Economia
Em decisão histórica, Justiça francesa condena multinacional do petróleo por ‘greenwashing’
O termo em inglês se refere ao uso enganoso de argumentos que alegam boas práticas ecológicas; no caso concreto, a TotalEnergies tentou convencer consumidores, com base em dados distorcidos, de que conseguiria atingir a neutralidade de carbono até 2050


O Tribunal de Paris condenou a TotalEnergies na quinta-feira 23 por “práticas enganosas de marketing”. ONGs comemoraram a decisão, considerada histórica. Esta é a primeira vez que uma empresa petrolífera é condenada por greenwashing, o uso enganoso de argumentos que alegam boas práticas ecológicas.

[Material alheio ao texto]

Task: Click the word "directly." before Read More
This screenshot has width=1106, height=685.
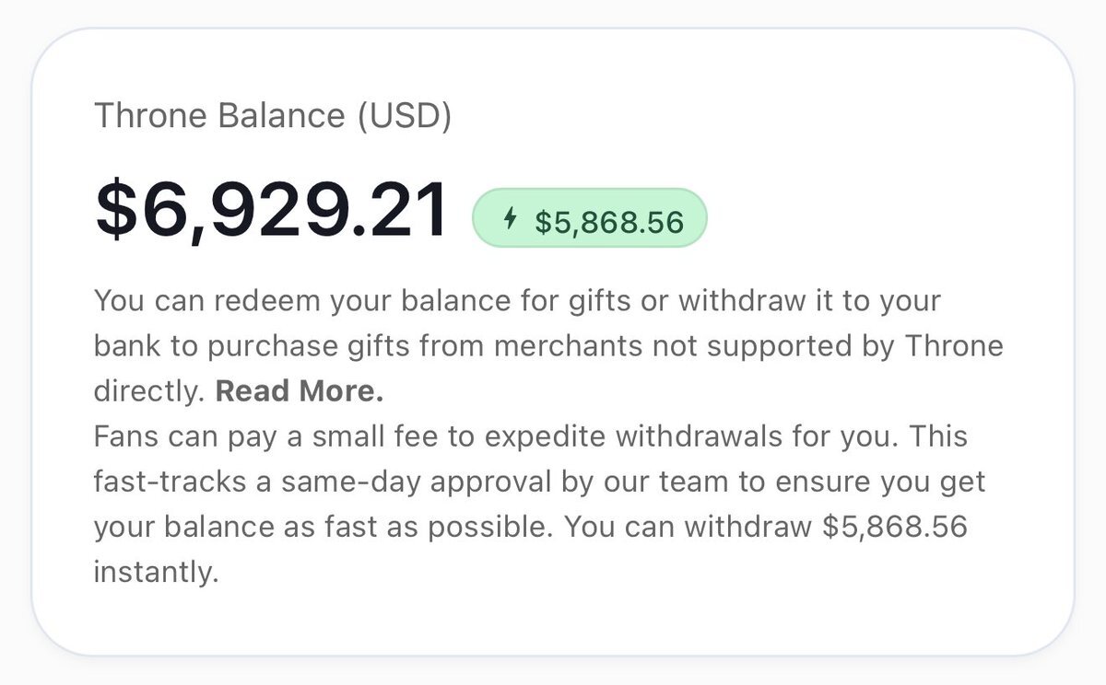Action: (x=148, y=391)
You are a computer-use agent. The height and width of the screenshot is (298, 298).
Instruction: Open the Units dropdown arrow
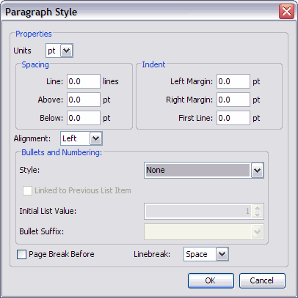(67, 51)
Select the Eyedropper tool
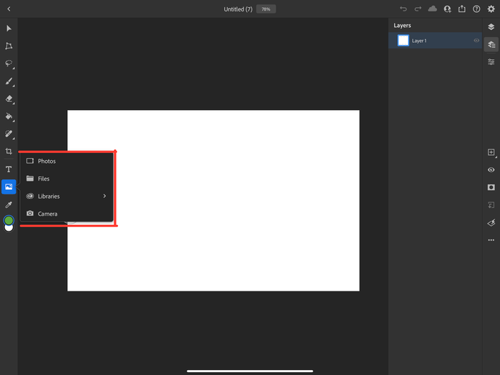 click(9, 204)

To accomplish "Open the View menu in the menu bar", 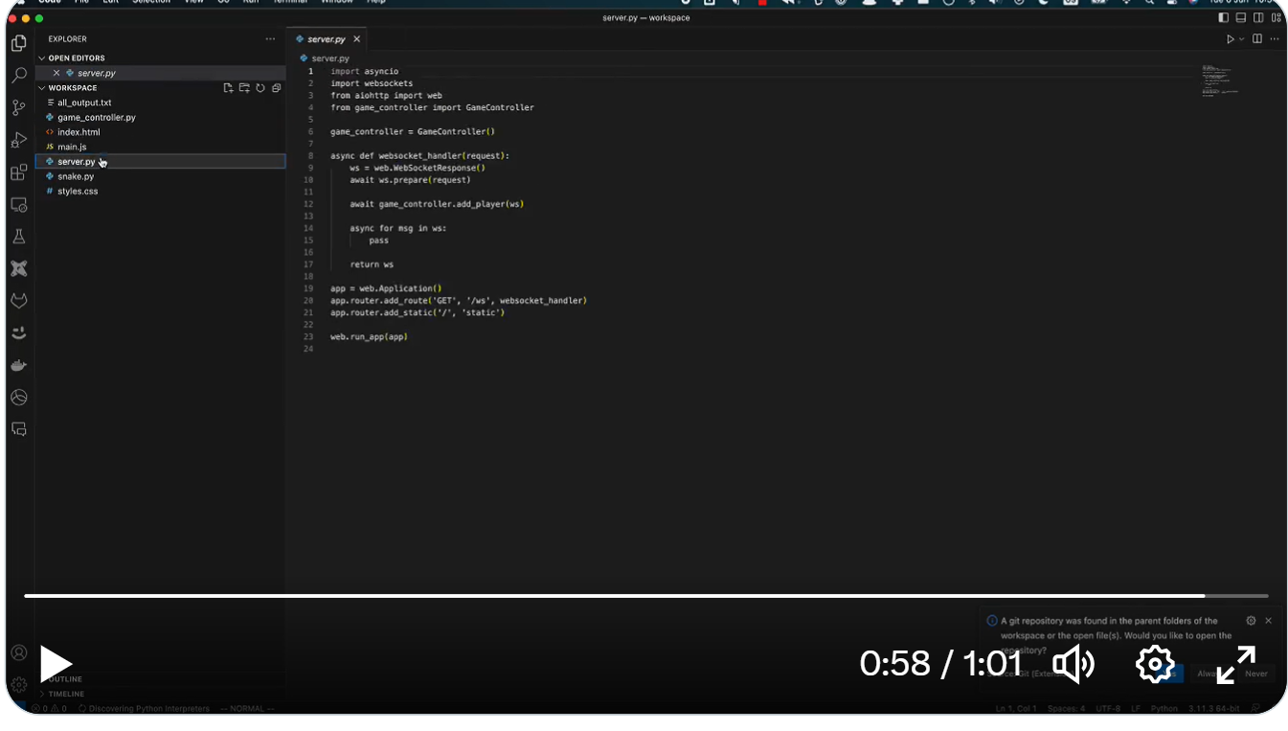I will (x=194, y=3).
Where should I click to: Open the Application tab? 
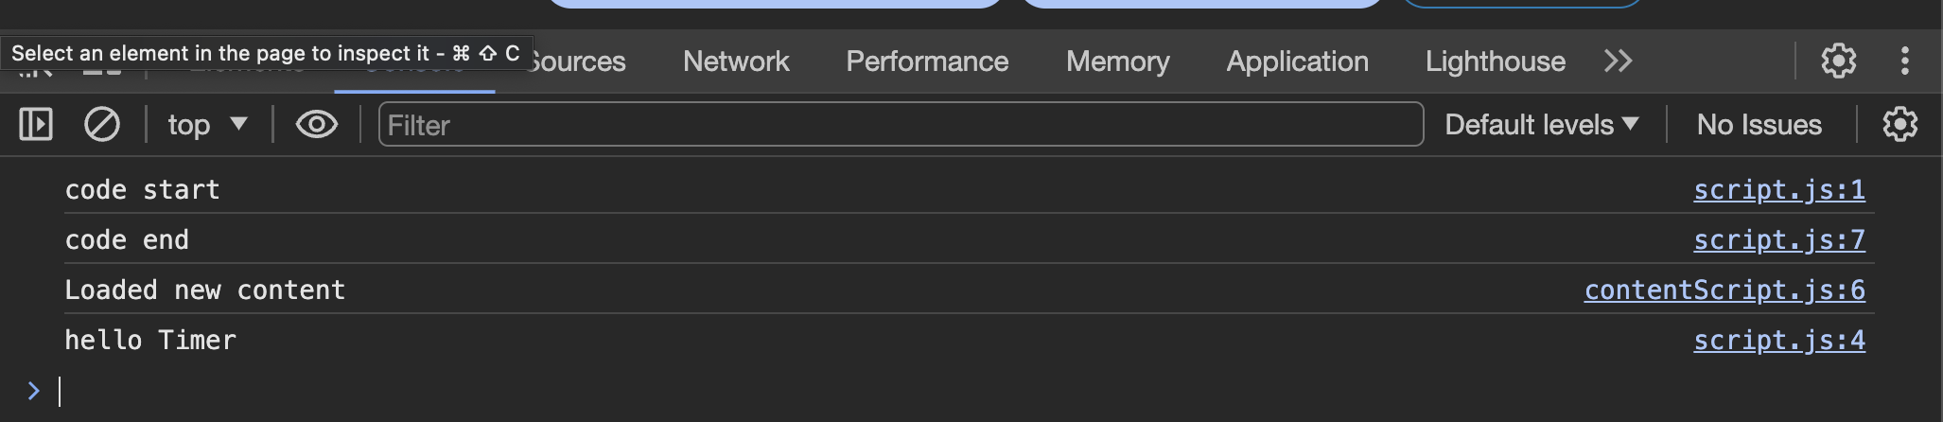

A Justiça decidiu que a TotalEnergies fez alegações ambientais que “provavelmente alterariam o comportamento de compra dos consumidores” e os “induziriam ao erro”, levando-os a acreditar que a empresa conseguiria atingir a neutralidade de carbono até 2050, mesmo com o aumento da produção de petróleo e gás, segundo a declaração judicial.
Em maio de 2021, a Total mudou seu nome para TotalEnergies e lançou uma ampla campanha publicitária para promover “seu compromisso de alcançar a neutralidade de carbono até 2050”. Em cenários com turbinas eólicas, painéis solares e estações de recarga para veículos elétricos, essas mensagens foram amplamente divulgadas, tanto na França quanto no exterior, em outdoors, na imprensa, em seu site, em postos de gasolina, na televisão e em anúncios direcionados nas redes sociais.
As ONGs Greenpeace França, Amigos da Terra França e Notre Affaire à Tous, apoiadas pela associação Client Eath, ingressaram com a ação civil contra a empresa em 2022. Elas denunciaram que a multinacional não fundamentou suas alegações, visto que sua estratégia não está alinhada com o objetivo de “emissão zero” ou neutralidade de carbono até 2050.
Também segundo as organizações, a empresa não apenas omitiu do consumidor pelo menos 85% de suas emissões de gases de efeito estufa em relação à meta declarada, como também apresentou planos de produção que entram em conflito com os requisitos mínimos para atingir a neutralidade de carbono. Os combustíveis fósseis, principais responsáveis pelas mudanças climáticas, representam 90% da atividade da empresa e 80% de seus investimentos.
O tribunal ordenou à TotalEnergies e à TotalEnergies Electricité et Gaz France, responsáveis pela veiculação da publicidade, que cessem as alegações falsas no prazo de um mês, sob pena de multa provisória de 10 mil euros (cerca de 60 mil reais) por dia de atraso. A empresa também deverá publicar a decisão judicial em seu site, de forma visível, durante 180 dias.
Decisão histórica às vésperas da COP30
As ONGs comemoraram o que consideram um precedente importante na luta contra a desinformação climática promovida por multinacionais do setor petrolífero.
“Esta vitória marca um ponto de virada para a proteção do consumidor, a proteção do clima e o combate às práticas de greenwashing“, afirmaram as organizações em comunicado conjunto.
“É a primeira vez no mundo que uma grande empresa de petróleo e gás é condenada pela Justiça por ter enganado o público e por fazer greenwashing de sua imagem em relação à sua contribuição para o combate às mudanças climáticas”, disseram as três entidades.
As associações lamentaram, no entanto, que o tribunal tenha rejeitado suas alegações sobre gás e biocombustíveis, ao considerar que as comunicações sobre esses produtos não estavam “diretamente relacionadas à promoção, venda ou fornecimento de energia da TotalEnergies aos consumidores”.
A decisão, que sai às vésperas da COP30, em Belém, no Brasil, abre precedentes para outras ações semelhantes na Europa e no mundo.